» **Exercise**: Read through the lines below for the string "will" and copy each one that has it.

═══ Provided records ═══

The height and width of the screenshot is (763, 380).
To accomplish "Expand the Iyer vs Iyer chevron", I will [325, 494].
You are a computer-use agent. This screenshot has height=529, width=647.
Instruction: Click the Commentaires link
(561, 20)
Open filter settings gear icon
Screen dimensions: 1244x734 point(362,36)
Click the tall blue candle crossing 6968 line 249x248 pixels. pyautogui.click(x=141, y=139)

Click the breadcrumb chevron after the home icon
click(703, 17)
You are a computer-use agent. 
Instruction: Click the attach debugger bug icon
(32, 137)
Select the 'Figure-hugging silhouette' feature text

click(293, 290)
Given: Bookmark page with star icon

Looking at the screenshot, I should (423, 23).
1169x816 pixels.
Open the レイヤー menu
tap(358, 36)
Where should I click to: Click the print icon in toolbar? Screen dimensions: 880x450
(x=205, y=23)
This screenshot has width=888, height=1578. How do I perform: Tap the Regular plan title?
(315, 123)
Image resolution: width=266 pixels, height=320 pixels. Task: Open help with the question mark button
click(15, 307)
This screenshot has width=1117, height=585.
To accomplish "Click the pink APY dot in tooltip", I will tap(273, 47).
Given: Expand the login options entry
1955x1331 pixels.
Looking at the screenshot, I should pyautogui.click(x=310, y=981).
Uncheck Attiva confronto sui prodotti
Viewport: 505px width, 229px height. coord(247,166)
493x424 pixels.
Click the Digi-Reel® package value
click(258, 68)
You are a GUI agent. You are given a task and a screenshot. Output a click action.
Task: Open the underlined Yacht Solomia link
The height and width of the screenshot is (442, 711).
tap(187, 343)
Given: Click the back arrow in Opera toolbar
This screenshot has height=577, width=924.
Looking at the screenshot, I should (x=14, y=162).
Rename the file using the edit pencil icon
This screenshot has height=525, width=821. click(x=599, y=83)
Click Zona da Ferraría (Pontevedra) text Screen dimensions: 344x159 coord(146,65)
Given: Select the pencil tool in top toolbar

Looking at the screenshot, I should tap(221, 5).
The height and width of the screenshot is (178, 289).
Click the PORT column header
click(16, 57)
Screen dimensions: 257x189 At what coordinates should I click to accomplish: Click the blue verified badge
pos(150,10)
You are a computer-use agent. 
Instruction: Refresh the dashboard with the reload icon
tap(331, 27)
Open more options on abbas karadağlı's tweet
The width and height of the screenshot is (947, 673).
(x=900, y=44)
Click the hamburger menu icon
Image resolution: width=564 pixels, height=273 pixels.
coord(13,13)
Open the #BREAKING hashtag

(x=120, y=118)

═══

» **Exercise output**:
To accomplish "Expand the Iyer vs Iyer chevron", I will [325, 494].
To accomplish "Click the pink APY dot in tooltip", I will tap(273, 47).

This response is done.